LAUNCESTON, Australia, May 9 (Reuters): The pullback in China’s imports in April of crude oil and major bulk commodities, except coal, is more of a reminder that strong gains can’t last forever than a warning that demand is waning in the world’s biggest importer of natural resources. China's commodity imports
On the surface, the sharp falls in April imports of crude oil, iron ore and copper certainly appear to be a bearish signal, a warning that commodity-intensive sectors, such as construction and manufacturing, may be losing some momentum. However, there are some short-term factors that help explain the declines, and it’s far too early to call an end to the trend of robust demand for commodities in the world’s second-largest economy. Take crude oil first, where April imports dropped to 8.37 million barrels per day (bpd), down nearly 9 per cent from a record 9.17 million bpd in March. But put that number into context and a different picture emerges. In the first four months of 2017, crude oil imports are up 12.5 per cent from the same period last year to around 8.46 million bpd.
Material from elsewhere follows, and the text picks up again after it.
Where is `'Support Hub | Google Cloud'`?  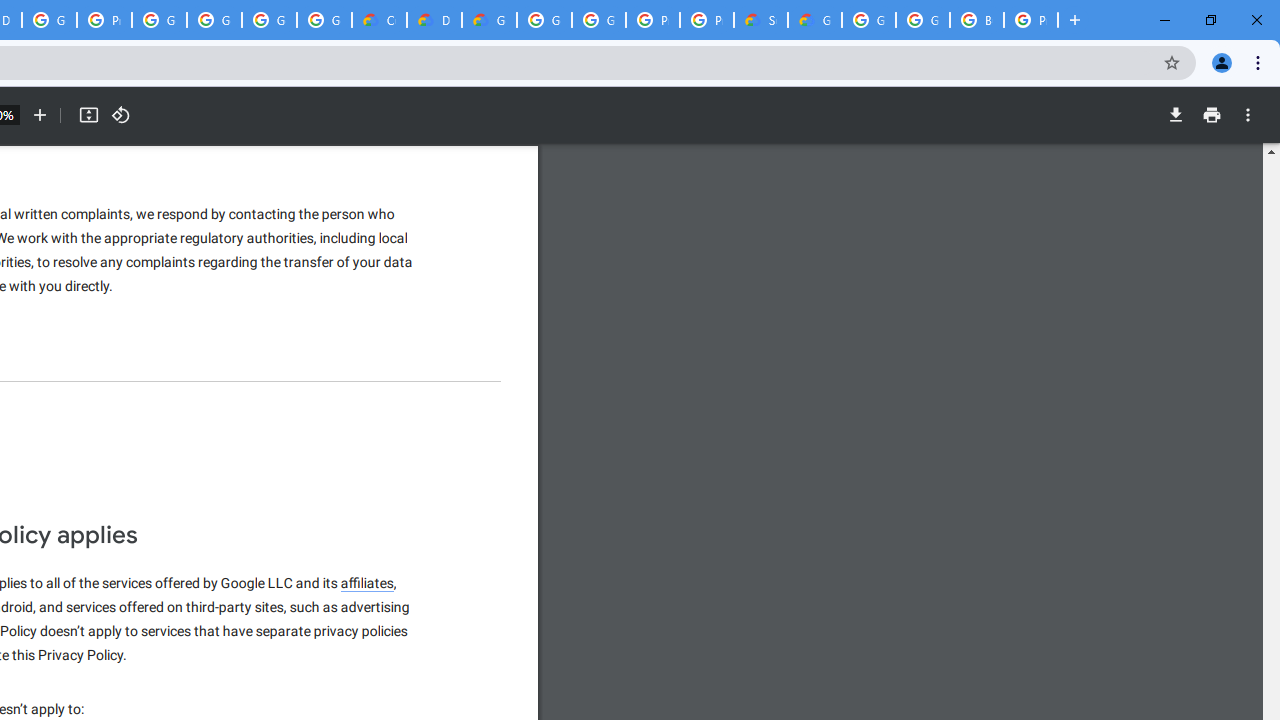 'Support Hub | Google Cloud' is located at coordinates (759, 20).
This is also substantially higher than the 7.6 million bpd imports averaged for 2016, showing that China’s appetite for crude has jumped substantially so far this year, notwithstanding the pullback in April. It’s also worth noting the impact of domestic policy considerations in China, with many of the smaller, private refiners believed to have nearly exhausted their first-half crude import quotas. This will likely lead to a moderation in imports in the second quarter before a likely recovery in the second half. Lower quotas for exports of refined products will also likely result in moderating crude imports, and April’s numbers show this dynamic at work. Exports of refined fuels fell 25.1 per cent in April from March, dropping to 3.5 million tonnes, or about 930,000 bpd. This lowered the growth rate of refined fuel exports to 15 per cent in the first four months of 2017 compared to the same period a year earlier, down from 22.6 per cent in the first quarter. Part of the recent surge in China’s crude imports has been related to the ability of both state and smaller refiners to export more refined products, so any reduction in exports will almost automatically result in lower oil imports. Iron ore imports slumped 13.9 per cent in April to 82.23 million tonnes, the lowest monthly total since October, again something that sounds bearish but isn’t really once viewed in context.